Empates ficam com quem jogou
Uma linha nas regras, e ela decide uma fração real das partidas apertadas. Se uma única jogada completa um quatro para ambos os jogadores — algo que um giro provoca com facilidade, já que reassenta o tabuleiro inteiro de uma vez — a rodada fica com quem fez a jogada.
A consequência prática: quando o tabuleiro está denso e vocês dois têm três soltos por aí, ser quem puxa o gatilho vale mais do que a posição. Se você enxerga um giro que dá linha para os dois, pegue; se enxerga um desses e não é a sua vez, não crie as condições para o adversário jogá-lo. Nossa simulação coloca esse caso abaixo de um décimo de um por cento das partidas, e por isso ele é enunciado como uma frase em vez de virar mecânica — mas quando aparece, é a rodada inteira.
Os cinco tabuleiros
Aperte S na tela de título para percorrê-los. Os pilares são blocos fixos que nunca se movem e que as peças não podem ocupar, e o que importa neles não é ocuparem espaço: uma faixa que contém um pilar se acomoda em duas partes em vez de uma. As peças se empilham contra um pilar exatamente como contra a parede, então um pilar permite estacionar uma peça no meio da grade em vez de sempre no extremo.

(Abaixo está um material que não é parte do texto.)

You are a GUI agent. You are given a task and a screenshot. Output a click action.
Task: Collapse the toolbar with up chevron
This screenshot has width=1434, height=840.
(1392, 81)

- Open — sem pilares. A versão mais pura, e aquela em que os giros são mais violentos, porque nada ancora nada. O melhor tabuleiro para aprender o hábito de leitura.

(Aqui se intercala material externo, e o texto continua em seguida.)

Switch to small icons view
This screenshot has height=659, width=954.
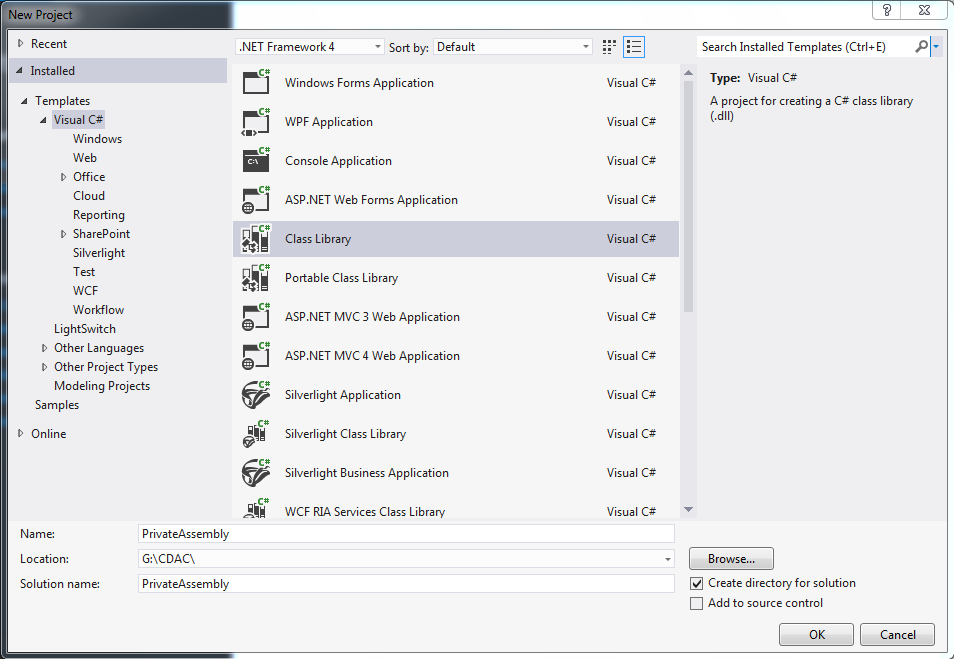point(610,47)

- Pillar — um pilar bem no centro. Corta as duas faixas centrais ao meio, o que discretamente faz do centro do tabuleiro o terreno mais disputado, como na maioria dos jogos de conexão.
- Pillars — dois pilares na diagonal. Cria duas zonas de empilhamento independentes por eixo; linhas que cruzam a diagonal são difíceis de manter, e as que correm ao lado dela são surpreendentemente estáveis.

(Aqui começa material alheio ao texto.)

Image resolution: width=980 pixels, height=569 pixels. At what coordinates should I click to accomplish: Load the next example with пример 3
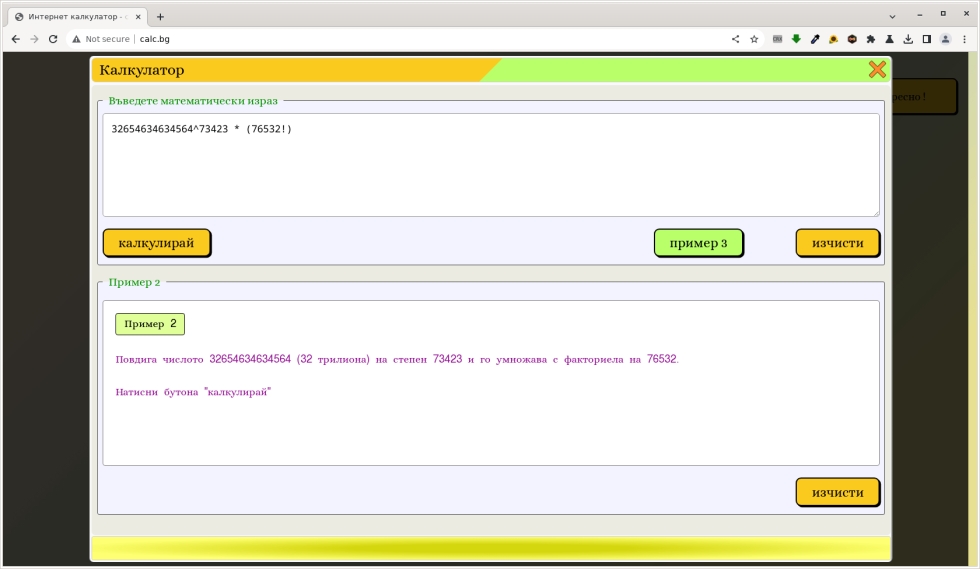(698, 243)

- Slash — três pilares na diagonal. O tabuleiro mais estruturado. Quatros diagonais são bem mais fáceis aqui do que se espera, porque os pilares seguram peças em alturas que uma grade limpa jamais permitiria.
- Corners — quatro pilares, um perto de cada canto. É o tabuleiro em que nossos bots mais giram (cerca de um quarto de todas as jogadas), porque os bolsos dos cantos tornam o efeito de uma rotação o menos previsível possível.
O que medimos
Toda regra do Tilt foi escolhida a partir de uma simulação sem interface — bots de dois níveis dos dois lados, 1.200 partidas por tabuleiro — escrita antes de existir qualquer parte do jogo. Os números que ela produziu para as regras finais, nos cinco tabuleiros:
- O primeiro jogador vence 51,4 a 53,2 por cento, o segundo 45,9 a 47,8. As rodadas alternam quem começa, então essa vantagem residual se cancela ao longo da partida.
- Empates: 0,3 a 1,0 por cento. Encher um tabuleiro 7×7 sem nenhum quatro quase nunca acontece.
- Duração: 32,7 a 34,2 jogadas.
Algumas coisas que não foram lançadas, e por quê. O conceito original não tinha escolha alguma: você solta, e a gravidade gira automaticamente a cada turno. Aquela versão marcou 74 a 79 por cento para quem jogava primeiro, em partidas encerradas em umas dez jogadas, e nenhum tamanho de tabuleiro a salvou. Cinco em linha empatava 26,9 por cento das vezes; um tabuleiro 8×8 chegava a sessenta jogadas. Um tempo de recarga entre giros mexia no equilíbrio menos de um ponto, então foi removido por ser uma regra que precisava de explicação e não pagava nada.
Duas pessoas, um celular
Tilt é o único jogo da nossa coleção sem joysticks na tela, e isso é consequência de ser por turnos, não uma função que acrescentamos. Só um de vocês joga de cada vez, então os dois jogadores compartilham um único conjunto de controles e não há nada para dividir. Duas pessoas podem passar um celular por cima da mesa: toque numa faixa para soltar, toque num botão de giro para pré-visualizar, toque no mesmo botão de novo para jogar. Se é assim que vocês costumam jogar, nosso guia de jogos para dois no mesmo teclado cobre o resto da coleção, e as indicações de quebra-cabeças são os vizinhos mais próximos do catálogo.
Comece com Open no Normal até ler um tabuleiro girado deixar de parecer trabalho. Depois passe para Corners no Difícil e vá caçar a ameaça de duas jogadas.